Count, in the listing that follows, every line containing the word "using". Give the number by itself.
Study material Start Marker
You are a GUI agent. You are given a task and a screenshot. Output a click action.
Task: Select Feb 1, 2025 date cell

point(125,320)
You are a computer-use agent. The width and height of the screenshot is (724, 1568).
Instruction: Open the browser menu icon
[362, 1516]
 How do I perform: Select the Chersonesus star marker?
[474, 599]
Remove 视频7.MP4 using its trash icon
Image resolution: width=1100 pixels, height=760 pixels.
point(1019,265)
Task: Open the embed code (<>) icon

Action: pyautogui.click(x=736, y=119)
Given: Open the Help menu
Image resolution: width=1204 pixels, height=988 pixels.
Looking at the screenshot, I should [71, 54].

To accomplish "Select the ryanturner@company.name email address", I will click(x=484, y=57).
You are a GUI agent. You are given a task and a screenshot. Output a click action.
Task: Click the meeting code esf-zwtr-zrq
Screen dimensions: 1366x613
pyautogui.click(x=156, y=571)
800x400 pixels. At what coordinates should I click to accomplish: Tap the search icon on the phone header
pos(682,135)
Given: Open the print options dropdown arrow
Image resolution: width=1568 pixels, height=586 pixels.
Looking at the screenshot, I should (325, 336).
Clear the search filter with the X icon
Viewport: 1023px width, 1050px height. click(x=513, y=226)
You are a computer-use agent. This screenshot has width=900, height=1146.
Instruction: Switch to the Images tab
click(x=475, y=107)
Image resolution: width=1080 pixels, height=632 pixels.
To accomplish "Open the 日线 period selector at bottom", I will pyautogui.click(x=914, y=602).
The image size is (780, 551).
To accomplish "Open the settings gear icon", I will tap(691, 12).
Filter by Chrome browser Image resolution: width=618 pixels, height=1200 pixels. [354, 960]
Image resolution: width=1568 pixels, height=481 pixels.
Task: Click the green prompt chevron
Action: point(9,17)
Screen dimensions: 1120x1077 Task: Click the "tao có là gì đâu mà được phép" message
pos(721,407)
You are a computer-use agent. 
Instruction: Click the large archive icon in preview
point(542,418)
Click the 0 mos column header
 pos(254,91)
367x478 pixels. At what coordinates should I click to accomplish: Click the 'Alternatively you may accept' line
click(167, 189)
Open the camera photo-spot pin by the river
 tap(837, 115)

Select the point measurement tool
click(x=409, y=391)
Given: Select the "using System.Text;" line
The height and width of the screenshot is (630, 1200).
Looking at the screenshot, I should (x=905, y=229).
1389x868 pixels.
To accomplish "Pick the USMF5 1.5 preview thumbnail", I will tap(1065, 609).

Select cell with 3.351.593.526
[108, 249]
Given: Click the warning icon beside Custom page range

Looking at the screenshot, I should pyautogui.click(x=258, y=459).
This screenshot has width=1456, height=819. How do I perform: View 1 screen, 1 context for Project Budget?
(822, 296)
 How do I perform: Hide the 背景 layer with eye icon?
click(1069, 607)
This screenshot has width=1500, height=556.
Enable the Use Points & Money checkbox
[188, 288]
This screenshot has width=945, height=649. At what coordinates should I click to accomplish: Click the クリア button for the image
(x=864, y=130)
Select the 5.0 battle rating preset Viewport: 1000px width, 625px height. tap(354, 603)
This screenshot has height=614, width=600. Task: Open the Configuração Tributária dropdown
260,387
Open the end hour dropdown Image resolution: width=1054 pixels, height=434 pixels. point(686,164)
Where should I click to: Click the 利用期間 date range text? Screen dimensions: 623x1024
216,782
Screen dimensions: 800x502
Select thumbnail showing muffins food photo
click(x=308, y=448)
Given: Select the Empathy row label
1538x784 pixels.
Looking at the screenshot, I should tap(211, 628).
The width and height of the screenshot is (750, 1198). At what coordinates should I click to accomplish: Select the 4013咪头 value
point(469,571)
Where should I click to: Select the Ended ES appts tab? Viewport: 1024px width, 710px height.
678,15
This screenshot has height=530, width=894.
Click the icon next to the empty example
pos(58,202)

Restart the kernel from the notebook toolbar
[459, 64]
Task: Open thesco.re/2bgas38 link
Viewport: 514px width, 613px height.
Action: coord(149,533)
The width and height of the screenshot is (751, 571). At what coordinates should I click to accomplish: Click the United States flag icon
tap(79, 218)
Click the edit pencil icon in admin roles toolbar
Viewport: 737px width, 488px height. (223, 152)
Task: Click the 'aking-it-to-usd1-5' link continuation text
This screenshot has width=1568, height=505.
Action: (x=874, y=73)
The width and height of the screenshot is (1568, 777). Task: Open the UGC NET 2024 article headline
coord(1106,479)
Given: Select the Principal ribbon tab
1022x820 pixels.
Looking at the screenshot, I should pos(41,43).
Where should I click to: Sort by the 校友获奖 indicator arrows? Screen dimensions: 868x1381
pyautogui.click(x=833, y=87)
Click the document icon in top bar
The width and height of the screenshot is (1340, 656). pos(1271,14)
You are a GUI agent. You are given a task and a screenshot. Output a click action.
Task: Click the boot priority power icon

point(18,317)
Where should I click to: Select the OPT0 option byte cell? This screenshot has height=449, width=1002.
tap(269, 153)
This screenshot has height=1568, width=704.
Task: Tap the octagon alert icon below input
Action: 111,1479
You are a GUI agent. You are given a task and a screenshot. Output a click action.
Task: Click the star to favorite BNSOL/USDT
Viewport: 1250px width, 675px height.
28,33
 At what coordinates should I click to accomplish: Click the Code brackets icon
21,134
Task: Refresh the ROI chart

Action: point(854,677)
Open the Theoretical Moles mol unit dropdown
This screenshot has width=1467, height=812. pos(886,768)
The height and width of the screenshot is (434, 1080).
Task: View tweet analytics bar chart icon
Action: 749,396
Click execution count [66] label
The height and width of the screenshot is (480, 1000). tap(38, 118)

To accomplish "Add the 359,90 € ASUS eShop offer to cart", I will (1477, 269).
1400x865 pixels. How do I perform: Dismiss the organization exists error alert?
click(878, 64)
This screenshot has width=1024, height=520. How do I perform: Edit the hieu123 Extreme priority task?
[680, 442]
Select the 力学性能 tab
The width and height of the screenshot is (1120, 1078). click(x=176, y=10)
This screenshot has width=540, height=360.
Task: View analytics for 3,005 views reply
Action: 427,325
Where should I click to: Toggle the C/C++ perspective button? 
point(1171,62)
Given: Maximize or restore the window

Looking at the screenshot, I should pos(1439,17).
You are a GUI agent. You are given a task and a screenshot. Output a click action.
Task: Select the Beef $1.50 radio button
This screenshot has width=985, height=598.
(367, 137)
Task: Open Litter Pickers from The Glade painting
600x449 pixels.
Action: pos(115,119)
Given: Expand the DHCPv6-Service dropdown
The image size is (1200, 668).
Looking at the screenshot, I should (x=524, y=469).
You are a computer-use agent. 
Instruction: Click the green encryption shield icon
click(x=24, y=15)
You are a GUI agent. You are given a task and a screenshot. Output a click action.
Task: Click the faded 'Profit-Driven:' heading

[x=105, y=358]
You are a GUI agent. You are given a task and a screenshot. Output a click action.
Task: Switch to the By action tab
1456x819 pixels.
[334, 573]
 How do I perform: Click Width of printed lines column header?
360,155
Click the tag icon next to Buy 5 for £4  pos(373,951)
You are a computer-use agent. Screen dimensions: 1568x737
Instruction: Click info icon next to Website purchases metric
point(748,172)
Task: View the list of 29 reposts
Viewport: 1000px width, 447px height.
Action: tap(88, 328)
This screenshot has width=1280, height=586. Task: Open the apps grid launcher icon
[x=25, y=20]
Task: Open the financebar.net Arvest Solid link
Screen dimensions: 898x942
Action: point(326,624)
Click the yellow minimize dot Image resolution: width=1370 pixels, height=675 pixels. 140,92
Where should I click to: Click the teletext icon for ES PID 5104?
Study material End Marker
** Written solution **
2